Last updated: Tue 7 Apr 2015, 11:58 AM

The International Energy Agency said Iraq’s oil production would reach 6.1 million barrels per day (bpd) by the end of this decade in a mid-point scenario, from current output around 3 million bpd.

That prediction would be half of that implied by Iraq’s targets signed with foreign oil companies, and the IEA, which advises 28 industrialised countries, highlighted the risk of production rising more slowly than expected.

“This report anticipates movement towards possible trajectories for oil output lower than that implied by current contracts,” the IEA said in its Iraq Energy Outlook published on Tuesday.

A senior Iraqi oil official said on Tuesday oil exports were expected to rise above 2.8 million bpd this month with shipments on the rise from both the north and south of the country.

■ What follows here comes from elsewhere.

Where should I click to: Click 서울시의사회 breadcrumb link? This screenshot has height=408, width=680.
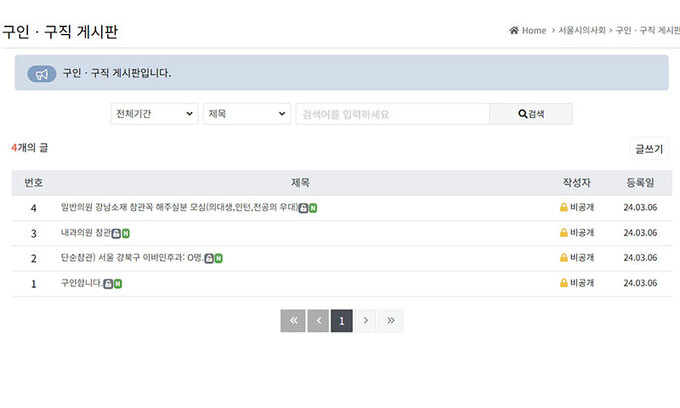click(x=583, y=31)
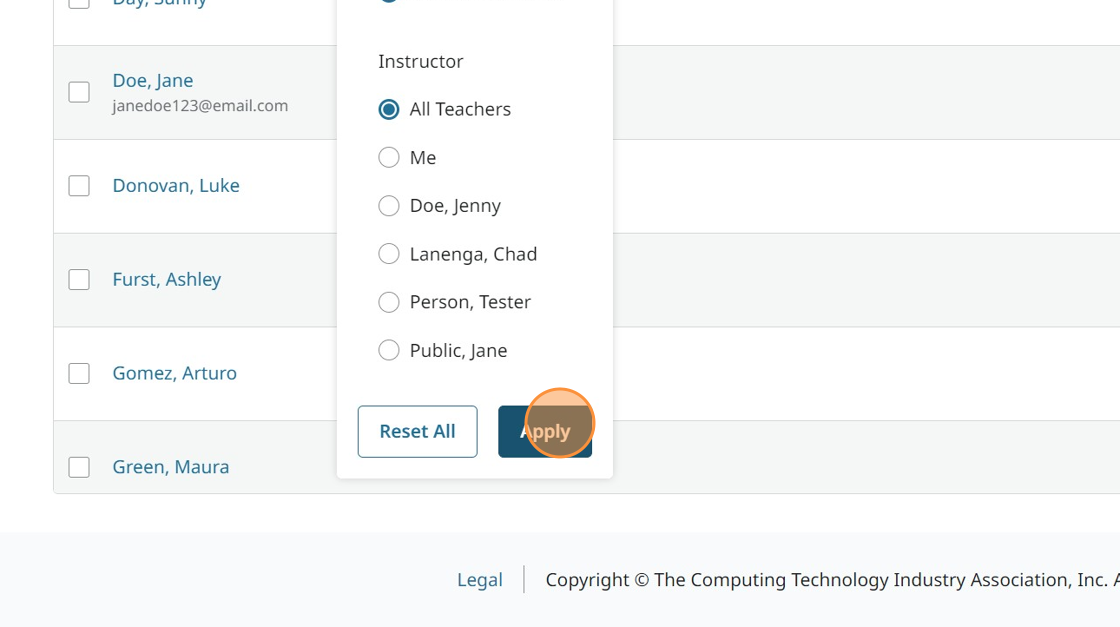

Exports of 2.6 million bpd in September were already the highest in more than 30 years.

“I’m quite confident that if all goes well, exports will increase to at least 2.8 million,” the official, who declined to be identified, told Reuters.

Iraq’s supergiant southern oilfields are set to contribute about 2.4 million bpd of Basra crude to the export total while the northern oilfields are due to crank out around 450,000 bpd of Kirkuk, he said.

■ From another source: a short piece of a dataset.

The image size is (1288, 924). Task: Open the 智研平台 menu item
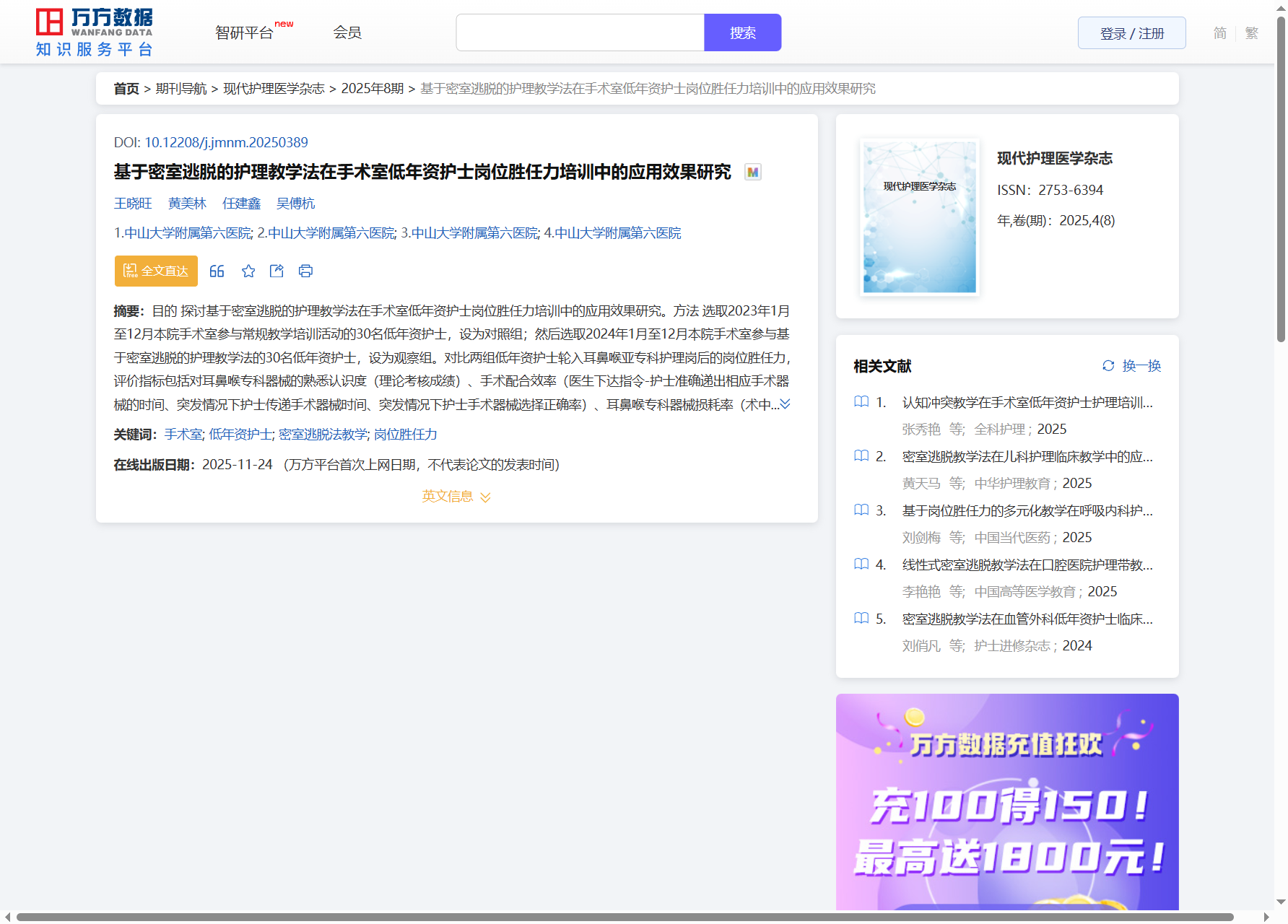coord(245,33)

Crude oil exports from Kirkuk in the north have risen after Iraq’s central government and the autonomous Kurdistan region agreed last month to end an oil payment dispute after the northern region pledged to continue exports.

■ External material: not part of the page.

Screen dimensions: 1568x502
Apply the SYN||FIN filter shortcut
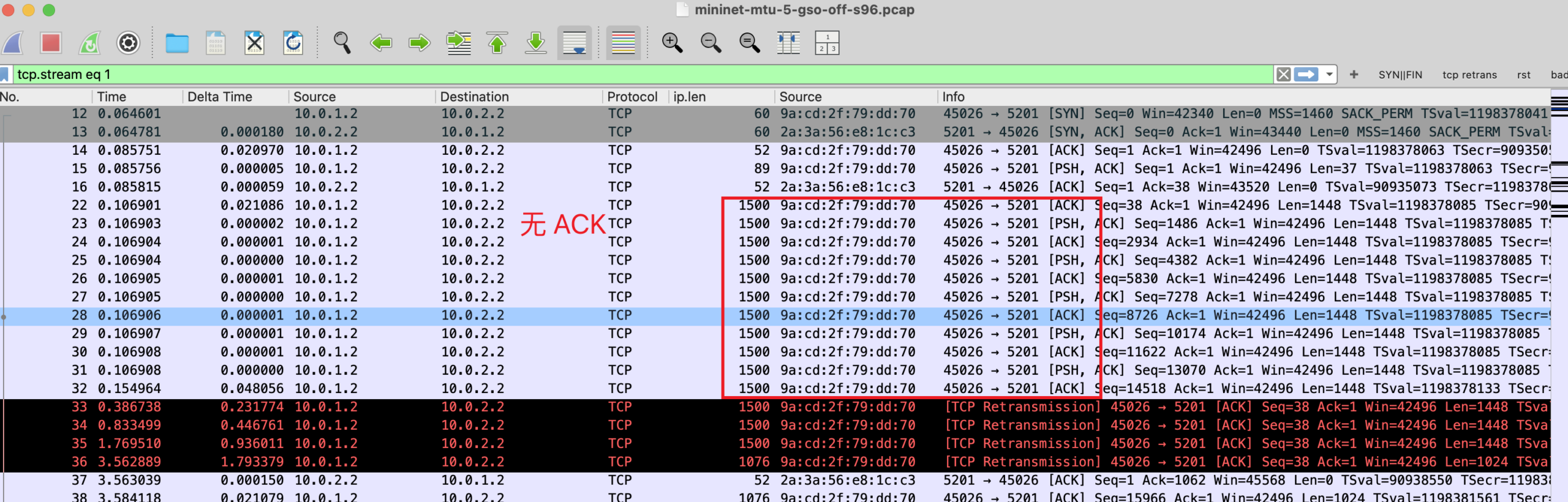point(1400,75)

Oil exports from Kurdistan have already risen to 170,000 bpd and will soon reach 200,000 bpd following the deal.

Price danger of delay

The Paris-based IEA warned that delays to investment in Iraq could tighten the global market in coming decades and push prices higher. Industry executives say that while Iraq, holder of the world’s fourth-largest oil reserves, has enough oil in the ground to hit its output target of 12 million bpd, infrastructure bottlenecks, red tape and bureaucracy make that unlikely by a contractual deadline of 2017.

The IEA’s report also presented a delayed scenario, in which energy investment in Iraq rises only slowly from 2011 levels, leading to oil production of 4 million bpd in 2020 and 5.3 million bpd in 2035.

In this case, Iraq would face a $3 trillion loss in national wealth due to lower oil export revenues and a failure of other industrial and services sectors to develop. Global oil prices would also be higher.

“These reach almost $140 per barrel in 2035 in real terms, nearly $15 higher than in the Central Scenario,” the IEA said.

Iraq’s oil production, which stagnated for years due to wars and sanctions, started to rise in earnest in 2010, after Baghdad secured contracts with companies such as BP Plc, Exxon Mobil, Eni and Royal Dutch Shell.